Assim, em primeiro lugar, deve-se ter presente que a base de cálculo do imposto de importação[1] corresponde ao valor aduaneiro da mercadoria, que, por sua vez, é determinado mediante aplicação de um dos critérios ou métodos de valoração previstos no Acordo sobre a Implementação do Artigo VII do Acordo Geral sobre Tarifas e Comércio (Gatt 1994), também denominado Acordo de Valoração Aduaneira (AVA). Esse ato normativo internacional – adotado por todos os países integrantes da OMC (Organização Mundial do Comércio) – foi incorporado ao direito brasileiro por meio do Decreto Legislativo nº 30/1994, promulgado pelo Decreto nº 1.355/1994.
O AVA estabelece um critério-base e preferencial de valoração – o método do valor da transação – e cinco critérios substitutivos e subsidiários, que são aplicados sucessivamente e em caráter excludente: (i) o método do valor de transação de mercadorias idênticas; (ii) o método do valor de transação de mercadorias similares; (iii) o método do valor dedutivo; (iv) o método do valor computado; e (v) o método da razoabilidade ou do último recurso (“the fall-back method”). Dentre esses, o mais adotado é o método do valor da transação. Nele a base de cálculo do imposto deve corresponder ao preço efetivamente pago ou a pagar pelas mercadorias em uma venda para exportação para o país de importação (Art. 1º[2]), acrescido dos ajustes previstos nos §§ 1º e 2º do art. 8 do AVA e em suas Notas Interpretativas:
“Artigo 8
1.Na determinação do valor aduaneiro, segundo as disposições do Artigo 1, deverão ser acrescentados ao preço efetivamente pago ou a pagar pelas mercadorias importadas:
(a) – os seguintes elementos na medida em que sejam suportados pelo comprador mas não estejam incluídos no preço efetivamente pago ou a pagar pelas mercadorias:
(i) comissões e corretagens, excetuadas as comissões de compra[1];
(ii) o custo de embalagens e recipientes considerados, para fins aduaneiros, como formando um todo com as mercadorias em questão;
(iii) o custo de embalar, compreendendo os gastos com mão-de-obra e com materiais.
(b) – o valor devidamente atribuído dos seguintes bens e serviços, desde que fornecidos direta ou indiretamente pelo comprador, gratuitamente ou a preços reduzidos, para serem utilizados na produção e na venda para exportação das mercadorias importadas e na medida em que tal valor não tiver sido incluído no preço efetivamente pago ou a pagar:
(i) materiais, componentes, partes e elementos semelhantes incorporados às mercadorias importadas;
(ii) ferramentas, matrizes, moldes e elementos semelhantes empregados na produção das mercadorias importadas;
(iii) materiais consumidos na produção das mercadorias importadas;
(iv) projetos da engenharia, pesquisa e desenvolvimento, trabalhos de arte e de design e planos e esboços necessários à produção das mercadorias importadas e realizados fora do país de importação.

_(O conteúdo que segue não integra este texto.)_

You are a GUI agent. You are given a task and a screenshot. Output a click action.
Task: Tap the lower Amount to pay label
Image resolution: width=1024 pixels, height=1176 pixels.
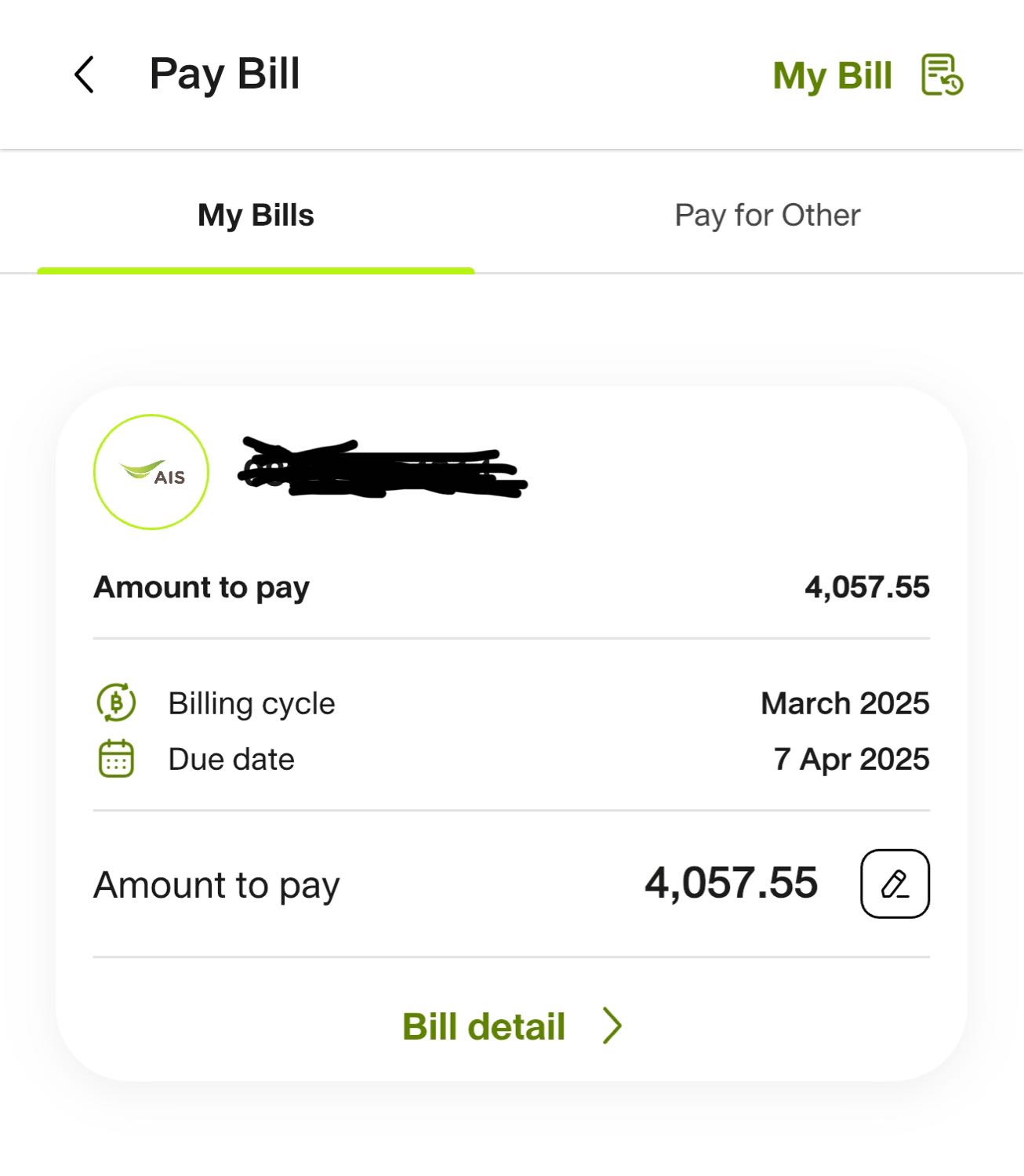[216, 885]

(c) royalties e direitos de licença relacionados com as mercadorias objeto de valoração que o comprador deve pagar, direta ou indiretamente, como condição de venda dessas mercadorias, na medida em que tais royalties e direitos de licença não estejam incluídos no preço efetivamente pago ou a pagar;
(d) – o valor de qualquer parcela do resultado de qualquer revenda, cessão ou utilização subsequente das mercadorias importadas que reverta direta ou indiretamente ao vendedor.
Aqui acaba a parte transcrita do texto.